Starting point: Local + SaaS
- Developed on local shared workstation
- Also worked on Colaboratory
- Tips:
- keep jupyter sessions around with
screen
- tunnel jupyter port with
ssh -L 8888:localhost:8888
- Could also use Google Cloud VMs with GPUs for short training runs
Starting point: IaaS + PaaS
- Can use VMs and Containers for DL development
- Google’s “Cloud Deep Learning VM Image”
- Comes with
jupyterhub
running to do development in a browser.
- Expensive for a good machine: K80 GPU 0.45USD/h
SaaS Architecture on Colab
Production: Turning into a web service
- Used
flask
framework to create a RESTful web API
- Just one endpoint:
https://0.0.0.0:5000/api/predict
- Send performance as JSON to that endpoit
- robojam RNN model is conditioned with input, then a continuation is predicted.

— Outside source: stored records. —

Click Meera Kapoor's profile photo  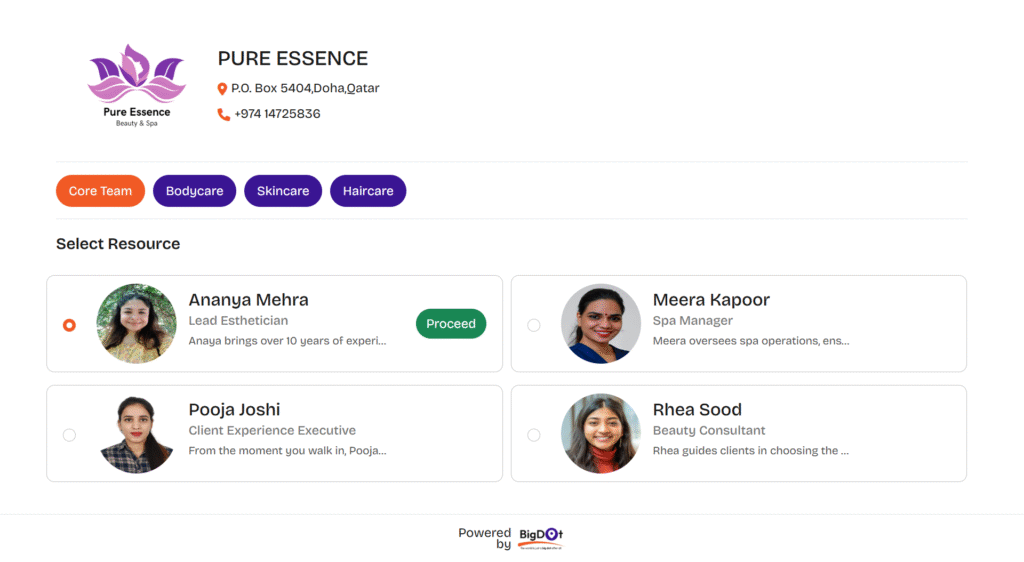(x=601, y=324)
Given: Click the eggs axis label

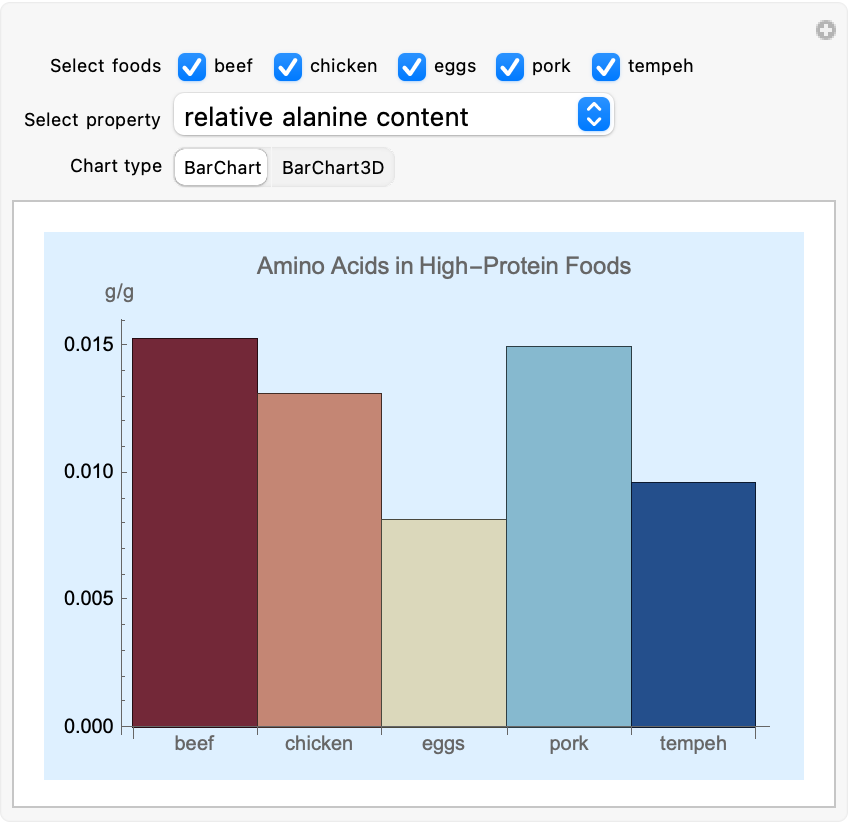Looking at the screenshot, I should 443,744.
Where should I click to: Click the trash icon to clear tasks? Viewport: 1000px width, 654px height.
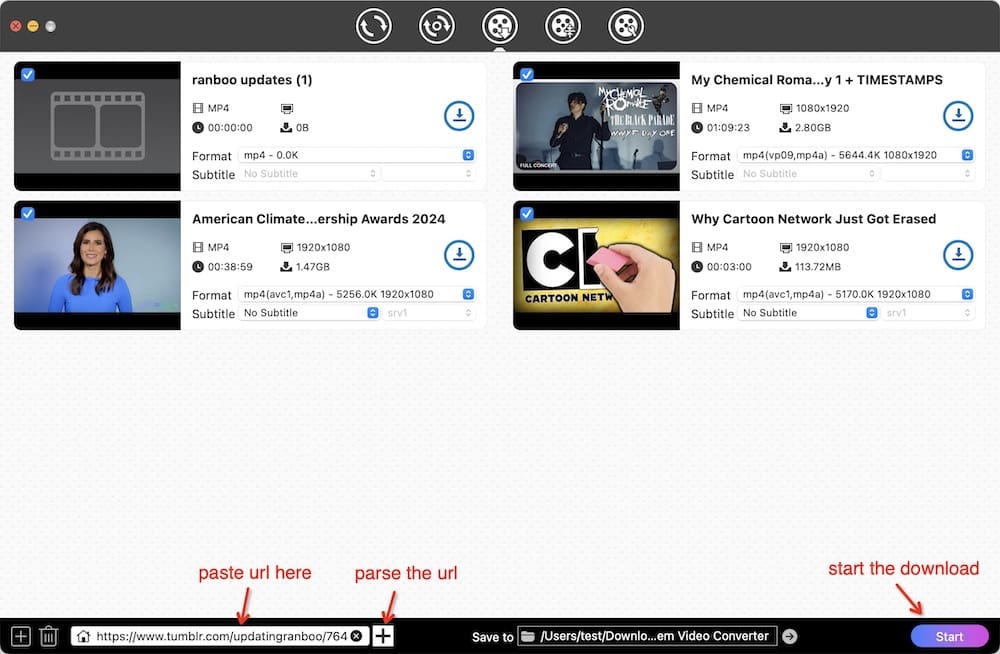49,635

- prediction returned as JSON
- “Deploying DL models with Flask”
Production: Deploying to DigitalOcean
- Using cheapest DigitalOcean VM: 1vCPU, 1GB, $5 per month.
- Login, clone git repo, run server in a detached
screen
.
- Works! Deployed for about a year.
- Predictions take about 1.0s-1.5s, not too bad.

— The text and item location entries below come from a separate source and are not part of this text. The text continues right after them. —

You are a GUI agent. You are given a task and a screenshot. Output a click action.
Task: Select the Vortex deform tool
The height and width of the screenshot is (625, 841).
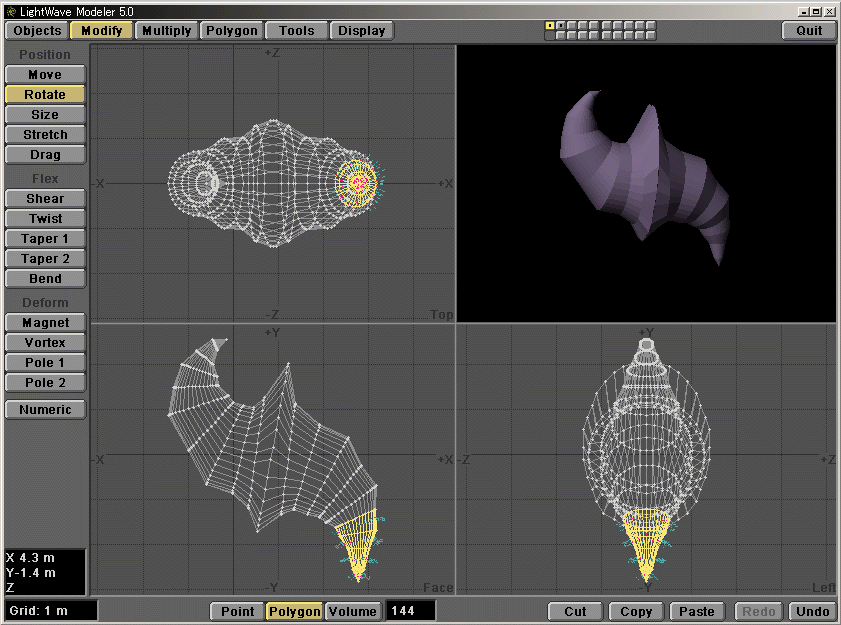pos(44,342)
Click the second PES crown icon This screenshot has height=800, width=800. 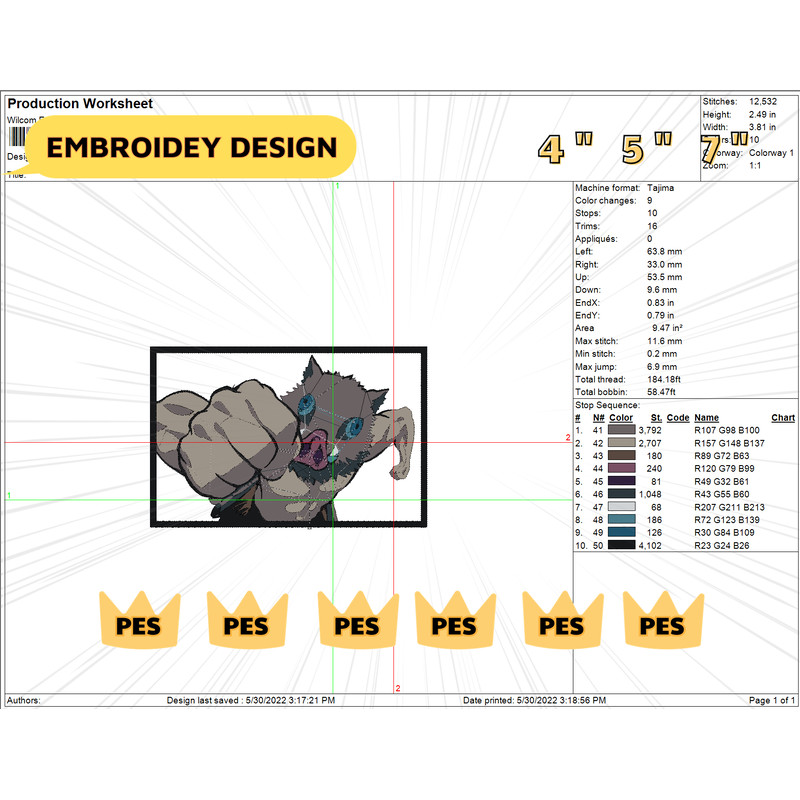pyautogui.click(x=245, y=622)
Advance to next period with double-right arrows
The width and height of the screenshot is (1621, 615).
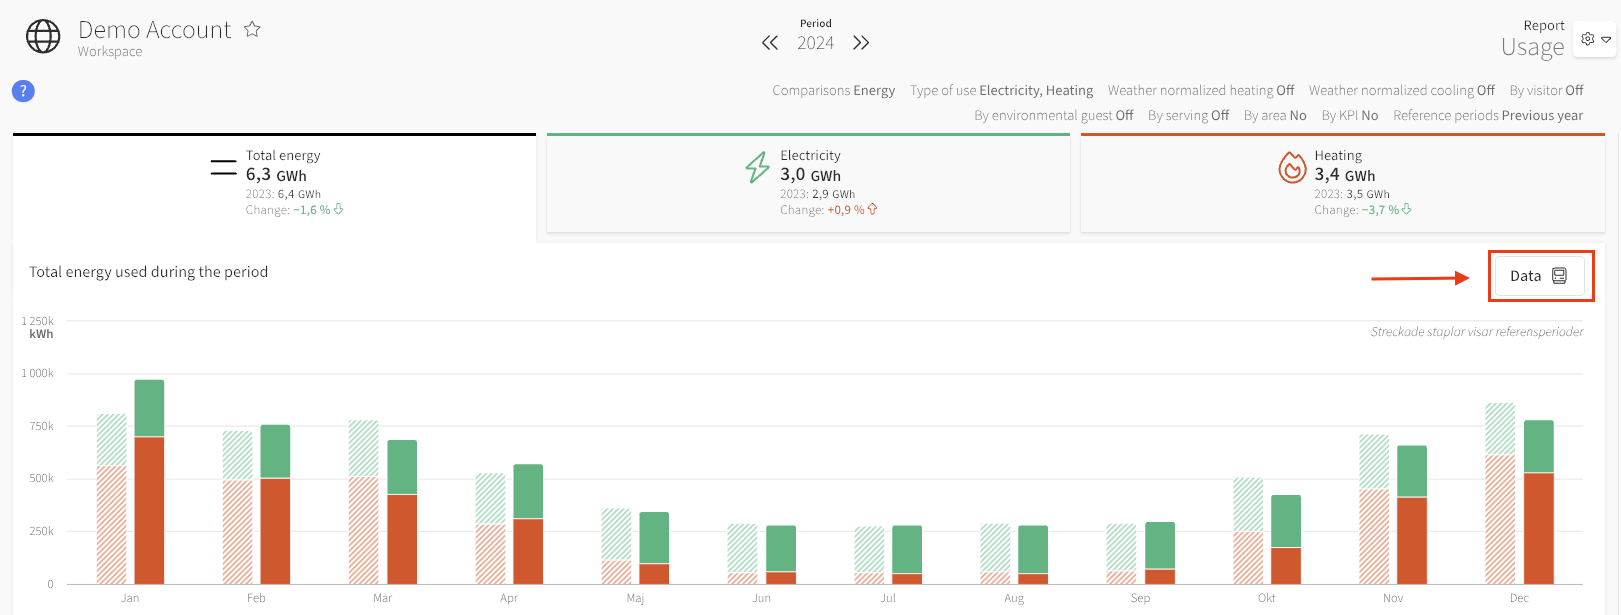coord(861,43)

- Problem: what if the app gets popular?
IaaS Architecture on DigitalOcean
Containerising: Docker
- We want to make a “container” that includes Robojam and all necessary libraries to run on any Docker installation.
- We’ll start with the tensorflow docker which includes a development environment for tensorflow.
Containerising: Dockerfile
FROM tensorflow/tensorflow:latest-py3
MAINTAINER Charles Martin "[email protected]"
COPY requirements.txt /tmp/
RUN pip install --requirement /tmp/requirements.txt
COPY . /tmp/
WORKDIR /tmp
CMD [ "python", "./serve_tiny_performance_mdrnn.py" ]
Containerising: Building the container
sudo docker build -t robojam:latest .
docker tag robojam:latest charlepm/robojam:latest
docker push charlepm/robojam:latest
Containerising: Running the Container
docker run -d -p 5000:5000 robojam:latest
Containerised Architecture with Docker
Deploying to Kubenetes
- Kubernetes is a system to run docker containers on multiple computers simultaneously.
- Let’s set up a little cluster on Google Cloud Platform and deploy Robojam.
- Need to set up computers through the web interface
- Then use command interface to start Robojam.
Deploying Robojam to Cluster
kubectl run robojam-cluster --image=charlepm/robojam:latest --port 5000
kubectl get pods
kubectl expose deployment robojam-cluster --type=LoadBalancer --port 5000 --target-port 5000
kubectl get service
Micro-Service Architecture with Kubernetes
Conclusion
- ML/AI isn’t just for research, we can make cool applications too!
- Cloud resources very available:
- Not too expensive to use powerful servers for short time (training)
- can do a lot with cheap servers for production
- Try out docker etc, makes life much easier.
- Try out Jupyterhub for development. Might be way of future?